Some small mountains streams and brooks join together to form one of the most beautiful waterfalls of South India and falling off its cliff as the water flows to join the River Kaveri or Cauvery as one of its tributaries. The walk to the falls from the main entrance has around 200 steps downwards throughout and takes you through exotic coffee, cardamom, pepper and other spice plantations. It is a fantastic opportunity for shutterbugs to capture the real beauty and grace of the natural world. Even though bathing is prohibited in the falls now, the essence of the place itself is quite enough to draw tourists every day.
The first British chaplain of Coorg named this place Jessy Falls after his daughter. After the departure of the British, the land came under the Government of India but the place surrounding the Abbey falls were covered in wilderness. Neravanda B. Nanaiah purchased the land from the Government and set up plantations all around the place, and the area has been private property since then. As the forests began to clear up, the natural beauty of the place came forth, exposing the alluring streams and waterfalls to the people.
People mainly visit the place for its astounding natural beauty and to behold the view of the waterfalls. Coming down from a height of 70 feet, it is a vision and beauty personified. It is one of the most attractive waterfalls, among the many of South India.
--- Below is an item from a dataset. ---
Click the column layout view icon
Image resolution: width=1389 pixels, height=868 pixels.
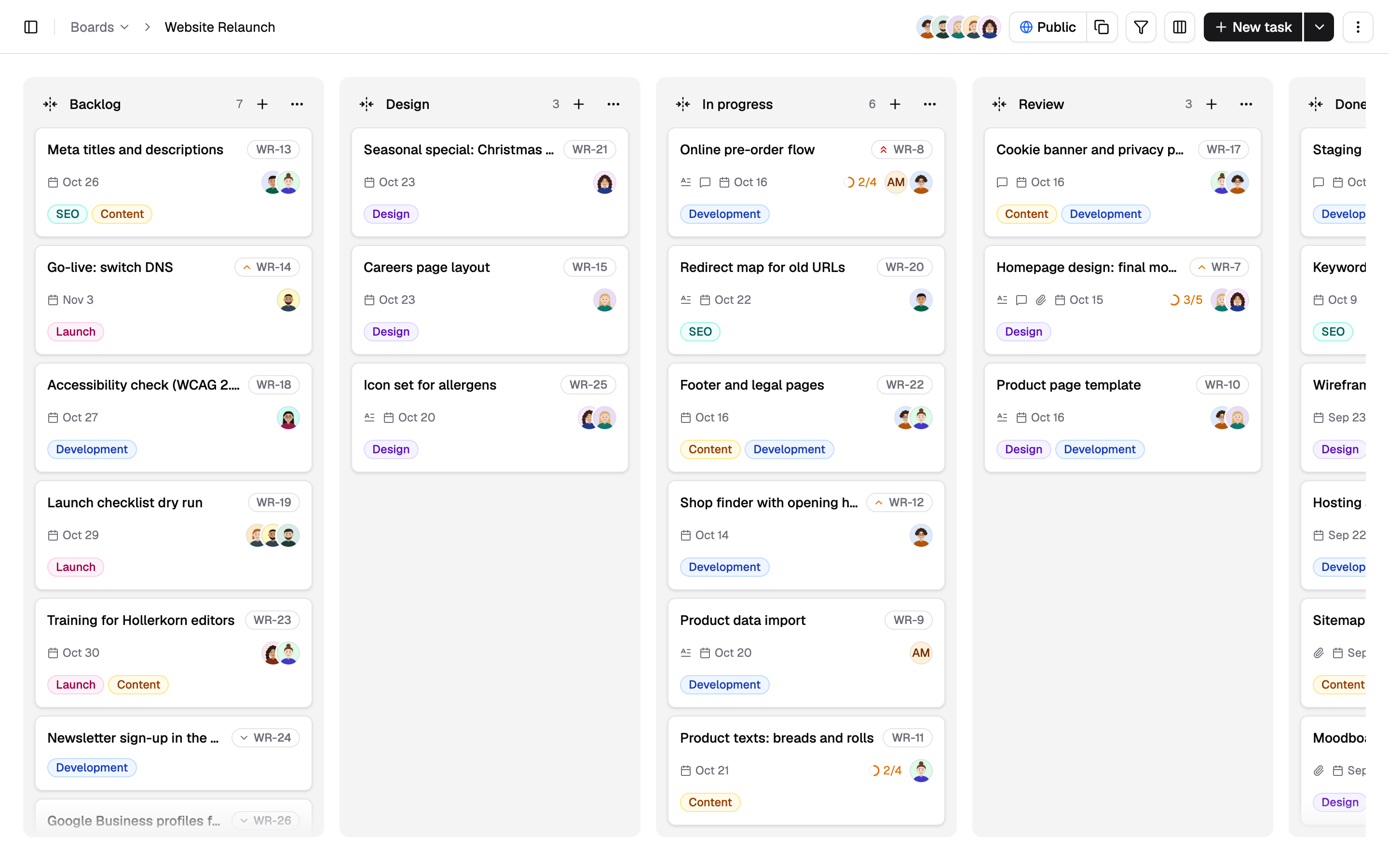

The walk through the aromatic green gardens of coffee, cardamom and other plantations is yet another unique experience you will have. South India is famous for all such sorts of spices. The typical green carpet of Sahyadri is all over the undulating terrain of the place. The trek is not long for those with experience, only 15-20 minutes, but it is an enriching one.
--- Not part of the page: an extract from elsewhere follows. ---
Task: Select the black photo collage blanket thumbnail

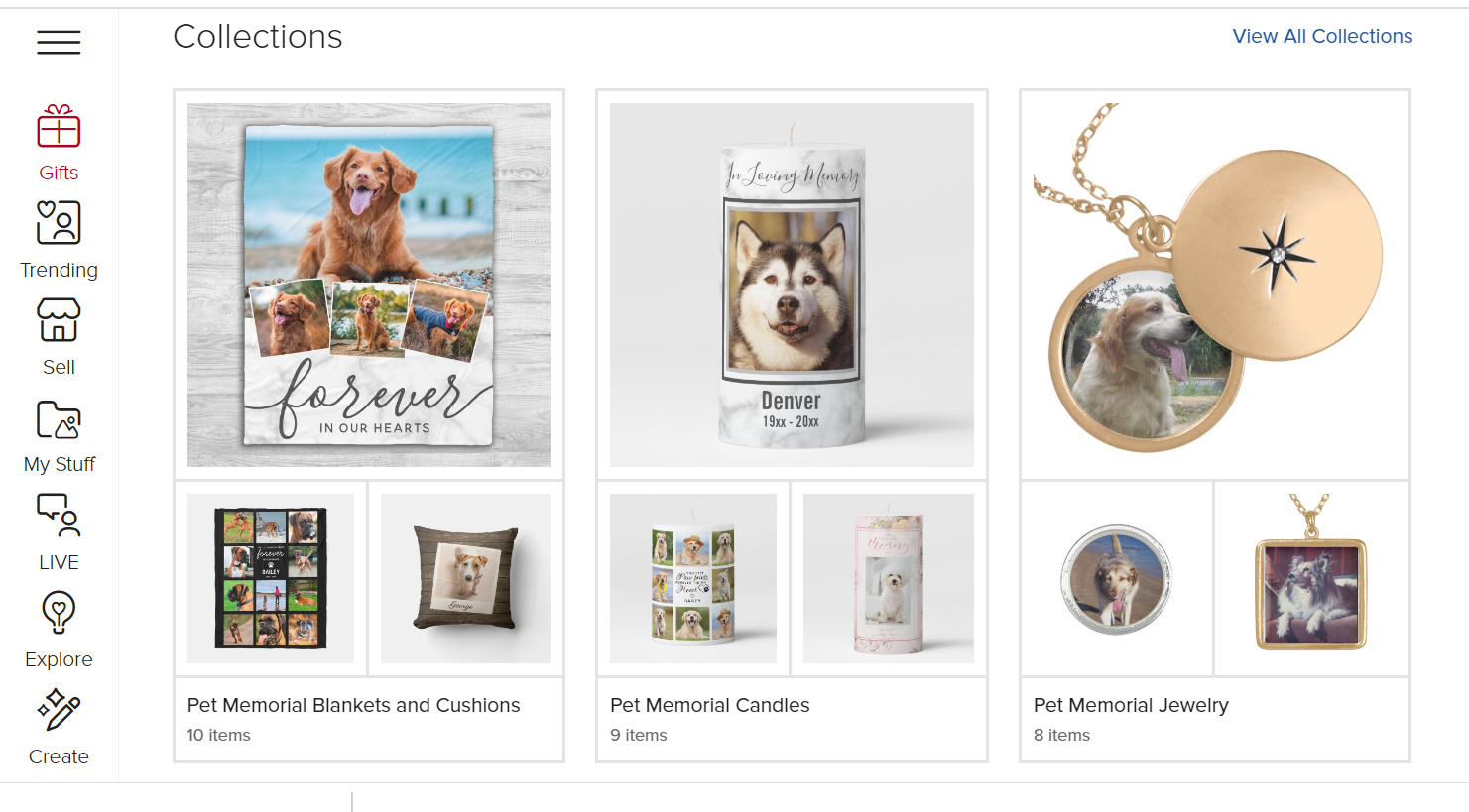Action: coord(271,578)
Undoubtedly, all this beautiful greenery and the gushing white falls provide for great clicking opportunities for those with a camera around their neck.
The Abbey Falls are open on all 7 days of the week from 9:00 AM to 5:00 PM.
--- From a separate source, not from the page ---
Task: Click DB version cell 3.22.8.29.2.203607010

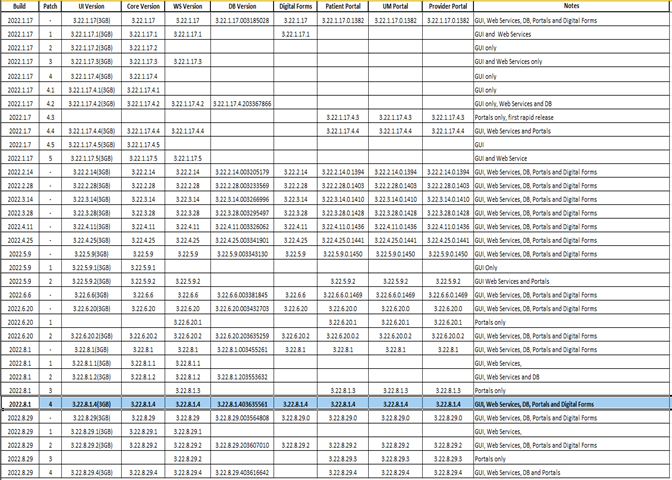Action: (240, 444)
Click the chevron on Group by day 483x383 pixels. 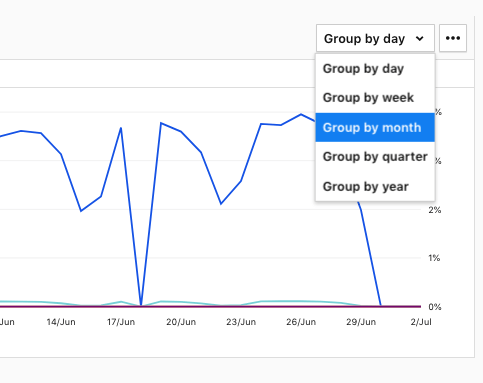click(x=420, y=39)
The entry fees for the falls is INR 15 per person.
Being a non-perennial stream, Abbey falls feed on the rain like most rivers and falls of southern India. So if you want to see it in its full form, it is preferable that you visit during the monsoon. Thus, July to October is an ideal time. However, the rain makes the road down to the falls slippery and a bit unsafe.
Madikeri is the closest main town from the falls, within a distance of 8-10 km. You can take public transport from there, like autos. Other cities are Mysore and Mangalore which are around 130 km away. However, since these are the places where tourists stay, take a cab or hire a car from the agency to reach the entry point of the falls. From there the walk downhill begins.
There are facilities like washroom and parking available for the tourists. The parking fee is INR 30.
1. You can check with the local drivers or if you have hired any car for the extended tour about the water availability and crowd density, in case you have a preference for less crowd or gushing stream of water.
2. Carry water and light food with you as you will not find any on the way once you enter the falls area, and the walk is quite a handful. There are stalls though near the parking as well as the falls.
3. Be on the lookout for leeches as they are common in such wet forests. Wear closed shoes always, which is also safe for all the walking. Carry salt with you to sprinkle on if a leech gets too cosy and does not want to leave your skin.